[TEXT SECTION]

Phase contrast improves
Phase contrast X-ray imaging has enabled
researchers at ETH Zurich, the Paul Scherrer
Institute (PSI) and the Kantonsspital
Baden to perform mammographic imaging
that allows greater precision in the assessment
of breast cancer and its precursors.
The technique could improve biopsy diagnostics
The researchers have succeeded in advancing
an emerging imaging technique
for breast investigations: the X-ray phasecontrast
mammography. The new developments
enable distinguishing between
the different types of microcalcifications
observed in breast tissue and help assigning
them to malignant lesions. The study
is published in “Nature Communications”.
One of the advantages of the phase contrast
technique is its ability to provide images
of high contrast. In the future, this
technique can aid physicians to determine
in a non-invasive way where premalignant
and malignant breast lesions are most likely
located. One goal of breast cancer screening
is to detect (groups of) microcalcifications
in the breast, because these may be associated
with early stages of breast cancer since
they often occur in connection with cancer
cell death. Mammographic screening does
not allow definite conclusions regarding the
underlining conditions that cause calcifications.
Only tissue biopsies that are examined
under the microscope by pathologists can
determine which lesions have caused the
Clinical equipment could be used
for phase contrast imaging
At the PSI, the use of phase contrast for
medical X-ray imaging has been investigated
for several years. X-ray radiation as
used in conventional mammography was
long considered not suitable for phase contrast
procedures because of its incoherence
and mixture of multiple wavelengths.
“The fact that we have now managed to
use these X-ray sources for the phase contrast
method in order to develop a new and
improved imaging method is a considerable step towards application in daily clinical
practice,” says Marco Stampanoni, Professor
at the Institute for Biomedical Engineering at
ETH Zurich and Head of the X-ray Tomography
Group at the PSI. He received an ERC
Consolidator Grant in 2012 to advance the
clinical use of X-ray phase contrast.

[/TEXT SECTION]

▶ **USING THE INFORMATION**:
**a)** Do these statements agree with the mammography article? (i) The study appeared in "Nature Communications." (ii) Mammographic screening allows definite conclusions about the conditions that cause calcifications. (iii) Marco Stampanoni received an ERC Consolidator Grant in 2012. Answer yes or no for each, and quote the deciding words from the article.
**b)** Please transcribe the mammography article from "Phase contrast improves" up to and including "and its precursors.".
**c)** According to the mammography article, why was X-ray radiation of the kind used in conventional mammography long considered unsuitable for phase contrast procedures?

[DATA PROVIDED]

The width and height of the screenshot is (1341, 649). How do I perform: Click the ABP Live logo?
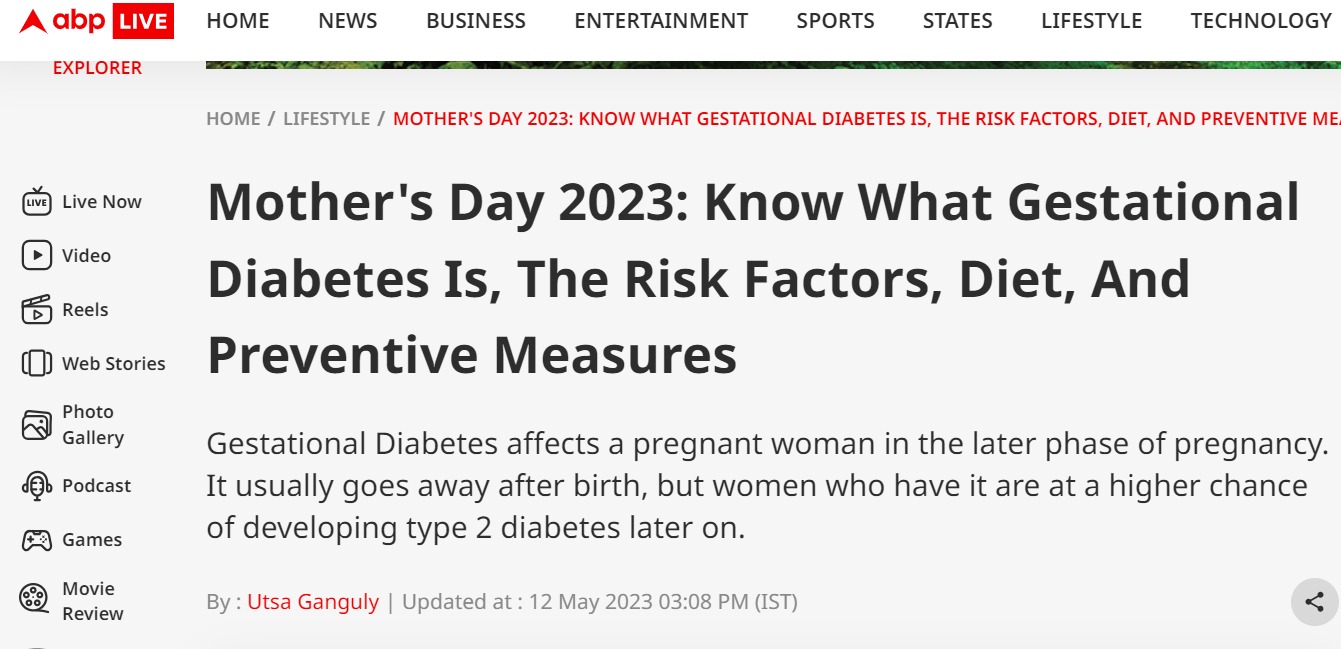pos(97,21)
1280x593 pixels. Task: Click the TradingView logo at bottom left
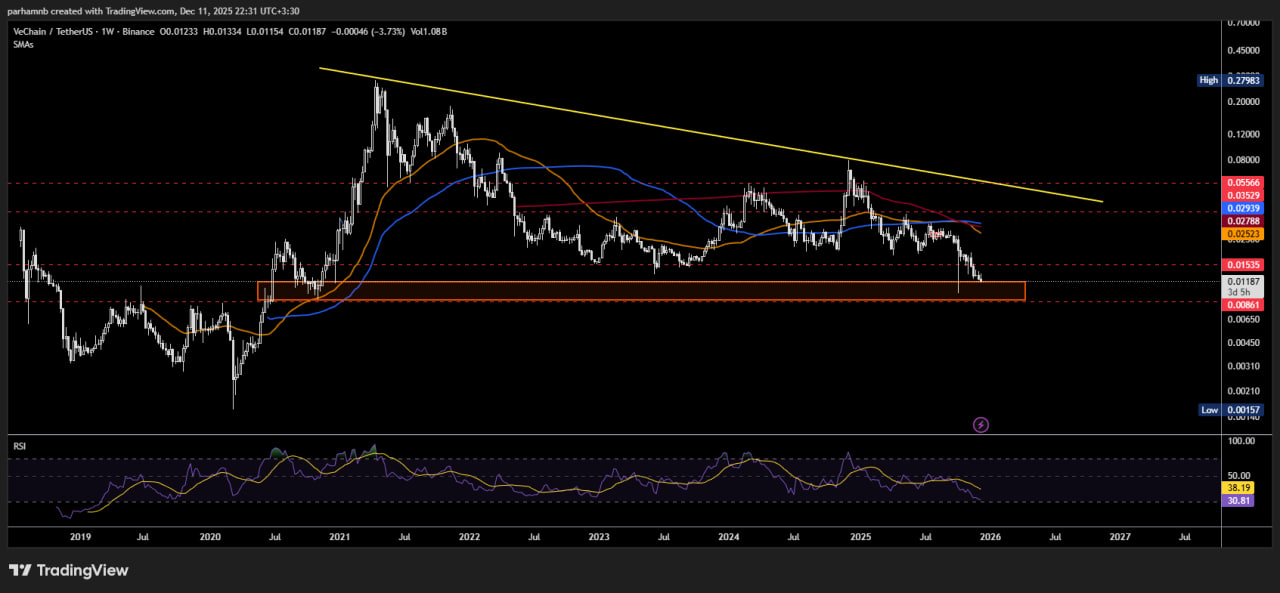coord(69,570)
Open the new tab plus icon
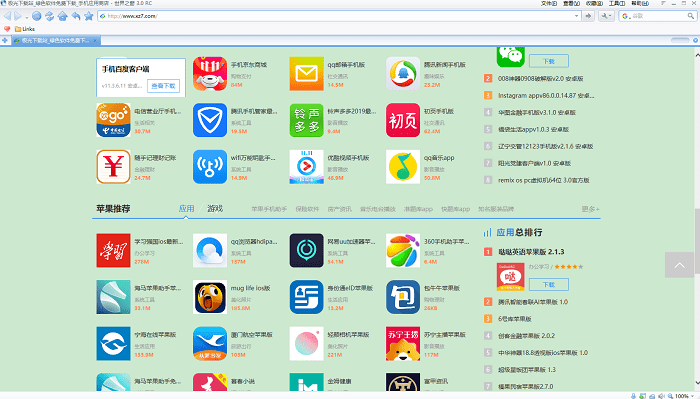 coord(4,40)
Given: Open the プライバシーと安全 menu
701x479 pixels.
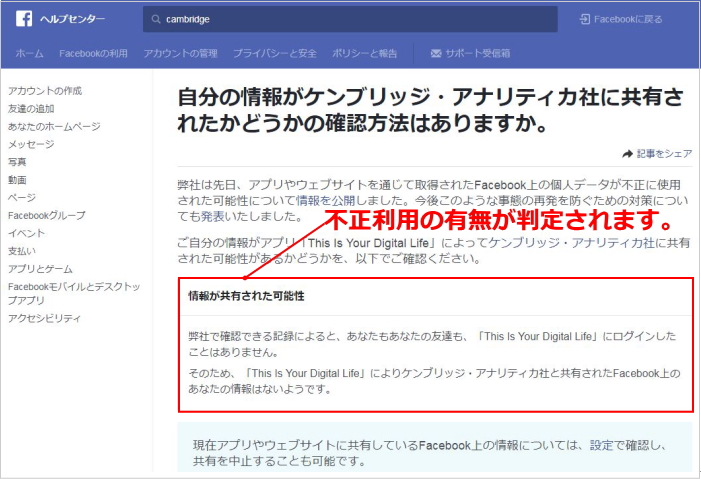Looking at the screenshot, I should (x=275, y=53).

[/DATA PROVIDED]
[DATA PROVIDED]

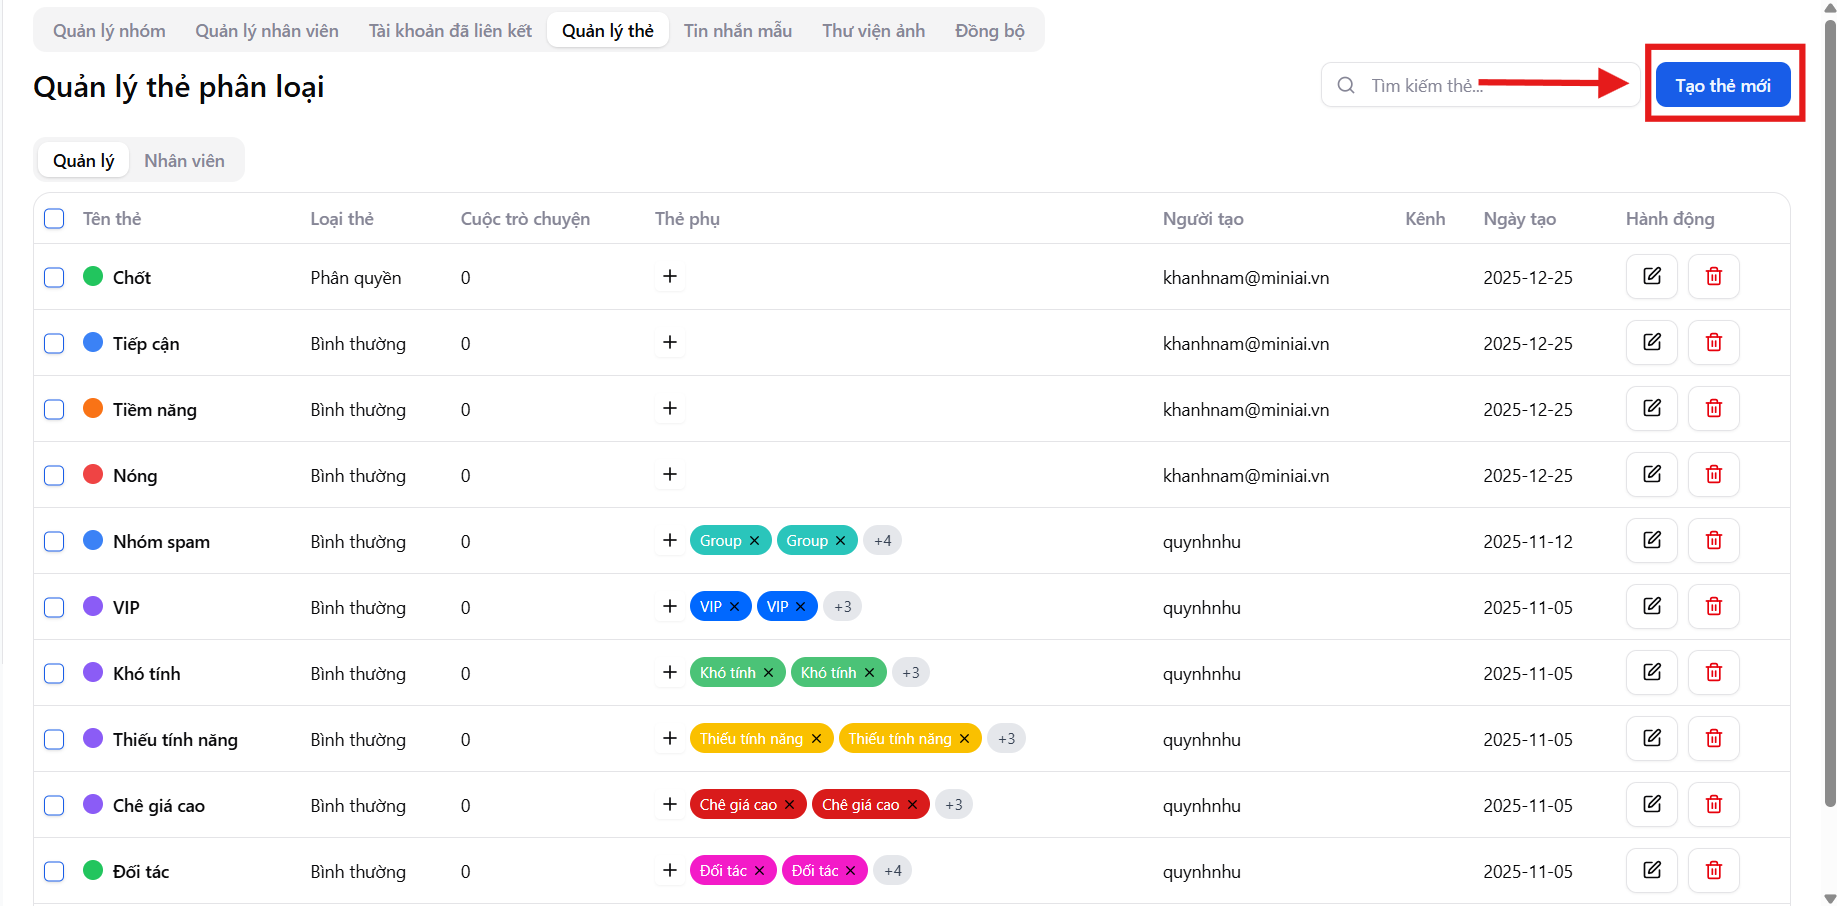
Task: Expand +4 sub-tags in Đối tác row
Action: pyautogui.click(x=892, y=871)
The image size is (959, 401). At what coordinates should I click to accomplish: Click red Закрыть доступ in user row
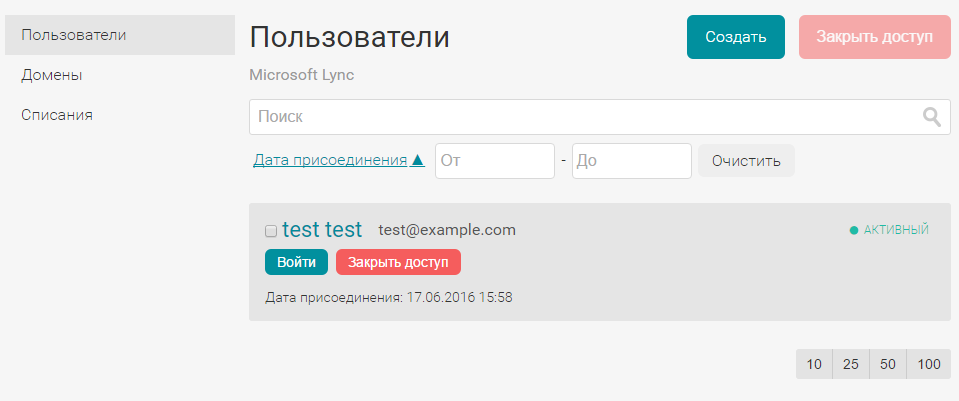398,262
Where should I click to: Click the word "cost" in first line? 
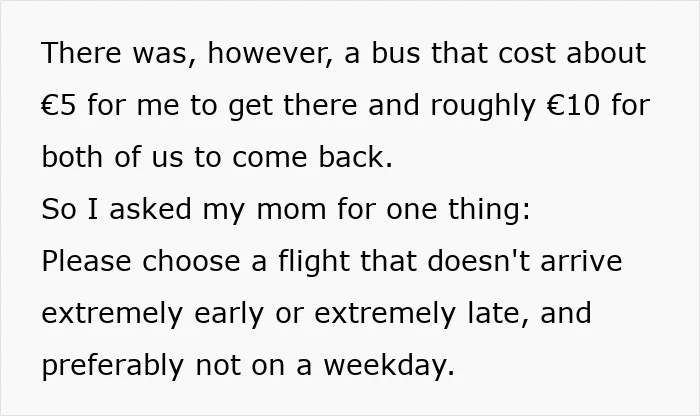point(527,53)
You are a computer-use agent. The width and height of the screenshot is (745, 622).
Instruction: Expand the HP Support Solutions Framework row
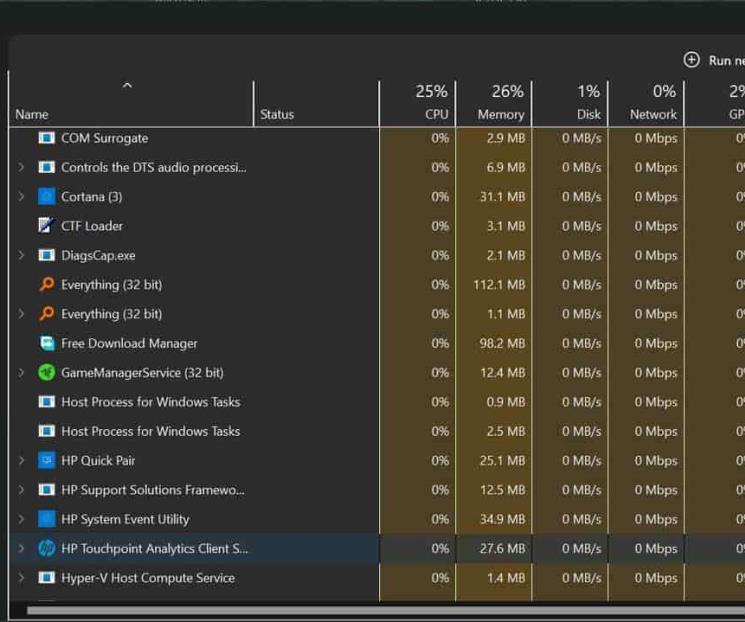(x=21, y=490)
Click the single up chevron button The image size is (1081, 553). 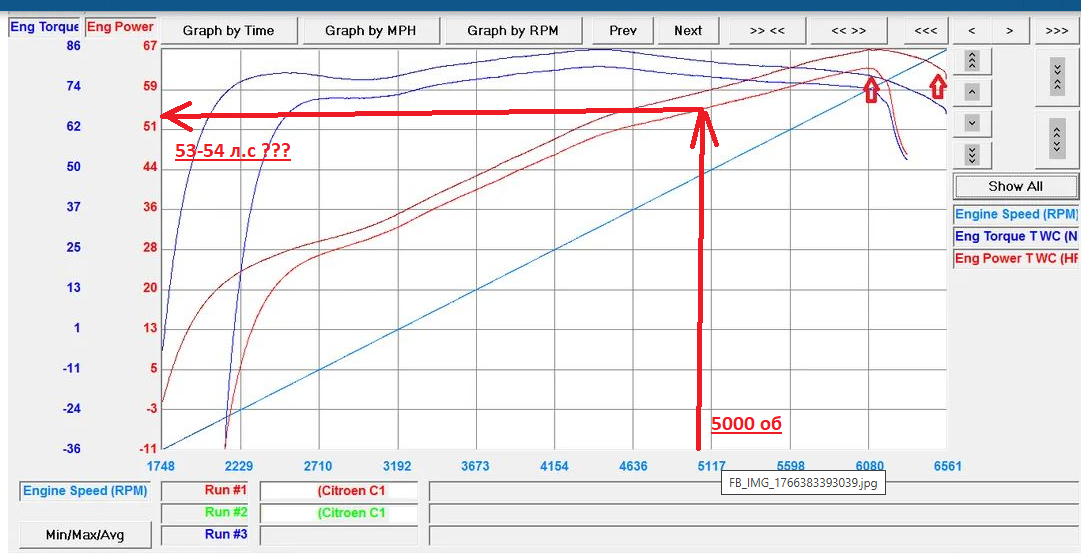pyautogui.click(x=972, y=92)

[/DATA PROVIDED]

▶ **TASK-BY-TASK OUTPUTS**:
**a)**
(i) Yes: "The study is published in “Nature Communications”."
(ii) No: "Mammographic screening does not allow definite conclusions regarding the underlining conditions that cause calcifications."
(iii) Yes: "He received an ERC Consolidator Grant in 2012"

**b)**
Phase contrast improves
Phase contrast X-ray imaging has enabled
researchers at ETH Zurich, the Paul Scherrer
Institute (PSI) and the Kantonsspital
Baden to perform mammographic imaging
that allows greater precision in the assessment
of breast cancer and its precursors.

**c)** Because of its incoherence and mixture of multiple wavelengths.